The reliability of Japanese automobiles is legendary. The reliability of Japanese automobiles in Japan, even more so. So what is the secret? Is Japan a country full of obsessive compulsive gear-heads? Or perhaps it is the legendary strict shaken bi-annual car inspection?

The strict inspection regime certainly has a lot to do with keeping cars in good working order. But there is another component to the whole system: (semi-) legally obligated car maintenance.



12-Month Annual Maintenance
Believe it or not, your legal inspection obligations do not end with regular (and costly) shaken (車検) inspections. According to The Man, you are obliged to have your car inspected every 12 months as part of the "legally mandated 12-month check and maintenance" (hotei juni-ka-getsu seibi 法定12ヶ月点検整備). The criteria in this check is set by the Ministry of Land, Infrastructure, Transport, and Tourism (MLIT) and pretty much covers all the 60 or so points set down in the shaken. If you read a bit of Japanese, Toyota has a good list of what is covered.

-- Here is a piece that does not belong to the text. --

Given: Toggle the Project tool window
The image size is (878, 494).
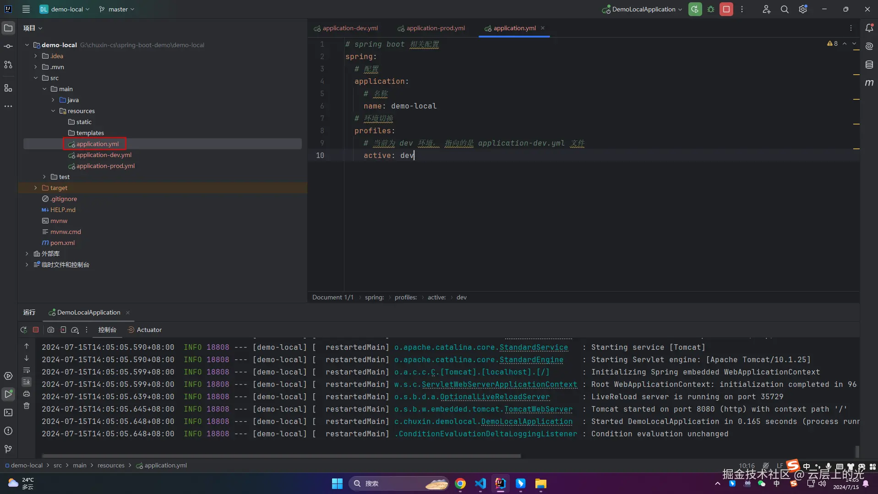Looking at the screenshot, I should click(x=8, y=28).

You may have noticed that just about every car on the road in Japan has a round, disk like sticker stuck on the top left of the front window. This seal indicates the date your car needs to be inspected, on the rear, indicates the place the car was checked and when it needs to be renewed. The date, like most official business, is written in Japanese years. The seals are usually change color every year for easy identification. This is called the tenken seibi-zumi shiiru (点検整備済シール) and it is issued by the Japan Regular Check and Maintence Inspection Promotion Association (teiki tenken seibi suishin kyokai 定期点検整備推進協会) in cooperation with the National Police Agency (keisatsu-cho 警察庁), and MLIT.

In my own experience, the inspection itself costs about 10,000 yen if done at a dealer. This is only the check/maintenance cost. Oil changing, necessary maintenance, and so on cost extra.  In some cases, new and used car dealers may throw in a year or two of free checks to sweeten a deal, although this usually only covers the basic costs. Some repairs, however, may be covered under new or used car warranties.

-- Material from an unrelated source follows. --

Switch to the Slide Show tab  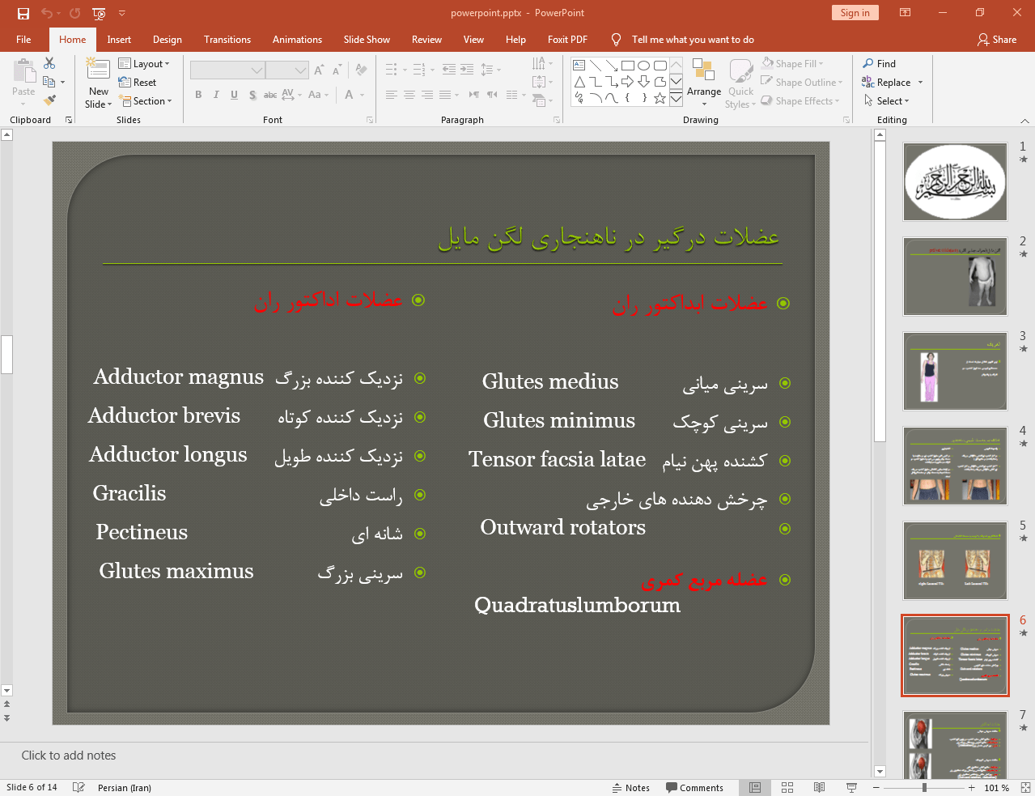[366, 39]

It is not uncommon to have this inspection done at the same time as the shaken. Many shaken garages actually include this in the cost of their services.

6-Month Annual Maintenance
Most car dealers recommend a 6-month annual maintenance regimen which is less through than the 12-month check/maintenance and designed to keep your car running in good shape. In my experience, this costs about 4,000-5,000 yen minus any incidental maintenance. This often includes an oil change.

However, word on the Japanese interweb is that most car owners should forgo this inspection as it seems suspiciously like a plot by auto dealers to get more money. The best thing you can do is get your oil and oil filter changed regularly.

Legal Obligations
Believe it or not, you are legally obligated to preform check/maintenance on your vehicle every 12 months. Cars without valid maintenance seals are technically running afoul of the law, but I have never heard of anyone being pulled over on account of an out of date check/maintenance sticker. However, this legal obligation has no penalty attached and the worst thing that can happen is that the shaken authorities will give you a hard time.

When going for a shaken you are required to submit a 点検整備記録簿 (tenken seibi kiroku-bo) that lists the condition of all the 60 important areas checked during inspection. This list is usually checked off by a mechanic, however it can be downloaded, printed out, and checked by yourself. Many big cities even have DYI garages where you can check do your own car check and borrow tools for basic repairs.

Any other annual maintenance is totally between you and your dealer.